When Evelyn stepped into the hall, she almost collided with another girl, Maria. “Oh, sorry,” Evelyn said. “Are you next for a bath?”
“No. Sister sent me to get the rest of the children. We’re all to come to the dining area.”
That was odd. It was mid-morning. They never went to the dining room unless it was for a meal. “Do you know what’s happening?” Evelyn asked as she followed Maria.
“Sister didn’t say.”
Even though Evelyn fervently hoped Sister would have good news to tell them, some instinct told her otherwise as she hurried to join the other children gathered in the cold dining room. Without the heat from the ovens carrying the comforting smell of food, Evelyn’s sense of impending doom intensified.
After the last of the children made their way inside, Sister Honora strode to the front of the room and told all the children to sit down. For a moment, all that could be heard was the scraping of chairs across the wood planking on of the floor, then silence. The children knew not to speak unless asked to do so.

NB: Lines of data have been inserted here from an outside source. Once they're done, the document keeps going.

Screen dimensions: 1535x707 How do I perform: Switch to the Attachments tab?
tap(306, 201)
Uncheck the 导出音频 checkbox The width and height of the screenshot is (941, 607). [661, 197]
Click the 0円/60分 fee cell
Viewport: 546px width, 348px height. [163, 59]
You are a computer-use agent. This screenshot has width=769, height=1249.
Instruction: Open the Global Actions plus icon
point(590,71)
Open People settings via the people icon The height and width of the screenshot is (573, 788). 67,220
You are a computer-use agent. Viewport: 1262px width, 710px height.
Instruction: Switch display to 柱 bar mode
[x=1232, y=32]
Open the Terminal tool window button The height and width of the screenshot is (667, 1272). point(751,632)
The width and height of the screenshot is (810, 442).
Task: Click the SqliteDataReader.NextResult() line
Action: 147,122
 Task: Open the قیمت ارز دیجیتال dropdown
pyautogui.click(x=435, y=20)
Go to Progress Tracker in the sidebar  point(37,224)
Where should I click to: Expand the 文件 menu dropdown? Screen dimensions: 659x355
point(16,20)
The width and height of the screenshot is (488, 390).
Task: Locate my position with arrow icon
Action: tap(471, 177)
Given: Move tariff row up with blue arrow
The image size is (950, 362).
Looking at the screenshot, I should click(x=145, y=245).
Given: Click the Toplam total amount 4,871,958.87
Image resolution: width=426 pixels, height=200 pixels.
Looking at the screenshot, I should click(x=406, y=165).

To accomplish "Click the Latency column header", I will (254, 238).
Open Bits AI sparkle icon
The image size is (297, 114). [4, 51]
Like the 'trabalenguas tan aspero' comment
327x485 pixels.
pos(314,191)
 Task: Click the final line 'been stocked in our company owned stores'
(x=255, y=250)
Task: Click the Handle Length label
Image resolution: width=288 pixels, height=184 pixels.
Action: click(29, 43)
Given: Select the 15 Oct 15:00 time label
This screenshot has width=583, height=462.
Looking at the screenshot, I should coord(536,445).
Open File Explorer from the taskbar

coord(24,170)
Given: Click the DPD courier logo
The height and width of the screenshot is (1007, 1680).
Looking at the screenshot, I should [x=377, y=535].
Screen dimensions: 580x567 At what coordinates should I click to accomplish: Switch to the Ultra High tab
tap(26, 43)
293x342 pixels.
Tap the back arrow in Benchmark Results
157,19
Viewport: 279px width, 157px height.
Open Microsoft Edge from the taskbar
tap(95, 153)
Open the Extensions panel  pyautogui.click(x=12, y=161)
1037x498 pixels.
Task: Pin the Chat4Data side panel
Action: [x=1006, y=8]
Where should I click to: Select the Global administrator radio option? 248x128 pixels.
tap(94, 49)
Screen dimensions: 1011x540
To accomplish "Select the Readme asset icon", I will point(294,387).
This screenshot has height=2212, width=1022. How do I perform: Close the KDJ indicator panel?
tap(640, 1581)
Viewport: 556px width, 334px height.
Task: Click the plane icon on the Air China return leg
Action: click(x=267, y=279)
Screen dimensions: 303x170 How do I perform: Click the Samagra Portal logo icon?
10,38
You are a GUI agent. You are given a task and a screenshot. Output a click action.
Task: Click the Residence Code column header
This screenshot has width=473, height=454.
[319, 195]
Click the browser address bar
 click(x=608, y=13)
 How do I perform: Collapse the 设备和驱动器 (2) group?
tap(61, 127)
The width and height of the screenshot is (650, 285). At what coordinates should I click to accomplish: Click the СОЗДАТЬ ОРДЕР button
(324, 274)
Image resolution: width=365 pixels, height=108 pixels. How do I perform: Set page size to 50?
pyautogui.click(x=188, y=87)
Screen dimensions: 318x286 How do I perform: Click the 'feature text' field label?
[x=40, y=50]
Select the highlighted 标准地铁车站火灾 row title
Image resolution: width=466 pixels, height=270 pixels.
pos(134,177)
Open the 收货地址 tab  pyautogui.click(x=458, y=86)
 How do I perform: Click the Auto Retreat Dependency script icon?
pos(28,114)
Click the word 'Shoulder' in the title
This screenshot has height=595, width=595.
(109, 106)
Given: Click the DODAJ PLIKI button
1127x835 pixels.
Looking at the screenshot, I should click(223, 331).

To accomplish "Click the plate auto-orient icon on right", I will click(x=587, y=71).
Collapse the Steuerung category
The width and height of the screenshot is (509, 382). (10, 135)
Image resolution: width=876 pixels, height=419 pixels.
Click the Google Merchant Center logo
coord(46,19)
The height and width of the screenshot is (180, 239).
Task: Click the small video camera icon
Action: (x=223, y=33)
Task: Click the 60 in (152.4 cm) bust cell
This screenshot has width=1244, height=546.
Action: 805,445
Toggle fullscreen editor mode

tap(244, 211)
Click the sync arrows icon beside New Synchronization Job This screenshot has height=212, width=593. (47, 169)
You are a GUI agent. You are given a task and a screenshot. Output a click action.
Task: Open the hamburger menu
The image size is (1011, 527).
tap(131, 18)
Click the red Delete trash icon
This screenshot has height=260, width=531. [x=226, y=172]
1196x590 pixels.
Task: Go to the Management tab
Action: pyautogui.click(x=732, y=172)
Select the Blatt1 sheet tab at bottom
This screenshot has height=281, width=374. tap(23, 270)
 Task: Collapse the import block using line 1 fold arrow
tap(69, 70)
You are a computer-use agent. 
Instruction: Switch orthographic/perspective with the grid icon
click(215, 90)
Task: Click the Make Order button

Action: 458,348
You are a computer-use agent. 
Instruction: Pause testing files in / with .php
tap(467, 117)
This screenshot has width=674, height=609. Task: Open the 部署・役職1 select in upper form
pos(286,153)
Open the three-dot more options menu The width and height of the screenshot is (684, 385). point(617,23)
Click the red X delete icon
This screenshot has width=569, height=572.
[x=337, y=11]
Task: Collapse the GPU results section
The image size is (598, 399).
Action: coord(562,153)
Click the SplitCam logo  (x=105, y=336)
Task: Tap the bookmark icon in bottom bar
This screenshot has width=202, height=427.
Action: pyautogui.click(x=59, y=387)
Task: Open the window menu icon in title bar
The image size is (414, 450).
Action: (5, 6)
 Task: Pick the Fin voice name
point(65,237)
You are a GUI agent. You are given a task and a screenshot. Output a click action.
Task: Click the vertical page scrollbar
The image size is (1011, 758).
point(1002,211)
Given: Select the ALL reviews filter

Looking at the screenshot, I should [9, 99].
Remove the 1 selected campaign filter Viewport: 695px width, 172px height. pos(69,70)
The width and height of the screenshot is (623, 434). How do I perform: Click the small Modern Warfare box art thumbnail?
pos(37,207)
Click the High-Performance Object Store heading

“Children. This is most difficult news I bear today. As you know, God has sent us many challenges in recent years. The Great Depression…”
For a moment Evelyn’s mind wandered. Sister kept saying that; “The Great Depression” like it was something wonderful, but Evelyn didn’t know what was so great about it. The last few years had been too often filled with days upon days of being hungry and cold and miserable.
“…the orphanage will have to close.”
Evelyn jerked her attention back to the good sister. What was that she said?
“We have made arrangements for some of you to go to work…”
Evelyn turned to Viola. “What is she talking about?”
“If you weren’t daydreaming all the time, you’d know.”
“The orphanage will officially close in two weeks, and we will meet with you individually to let you know where you will be going. That is all.”
The silence that followed was so complete; Evelyn could hear the beat of her heart as it thumped against her ribs. This was worse than the fire. Much worse. And she wasn’t sure she liked a God who would do this to them.
“What about Christmas, Sister?”
Evelyn looked around to see who had asked the question. It was Marie, and the look Sister gave the girl made Evelyn glad she had not asked.
“There is no money for food,” Sister said. “How can you expect Christmas?”
Evelyn didn’t care for herself, but she knew the younger children had been counting on something special for the Holiday. Last year the fire had stolen Christmas. Now this? If only there was a way. Evelyn raised her hand. Did she dare say anything? “Um, excuse me Sister.”
“Perhaps if there was money. I mean… I have a silver spoon. I’d be happy to—”
“You could have it. Sell it and—”
Sister laughed, and the sound was anything but pleasant. “You stupid girl. You think that would help? One silver spoon will not bring enough money to buy even one present, let alone…” Sister let the sentence trail off as she gestured to the crowd of children. She shook her head and turned away. “Silly, silly girl.”
Evelyn looked at the ground so nobody would see the tears that brimmed in her eyes and then ran down her cheeks. When would she ever learn?
That’s all for me, folks. I hope you have a wonderful weekend.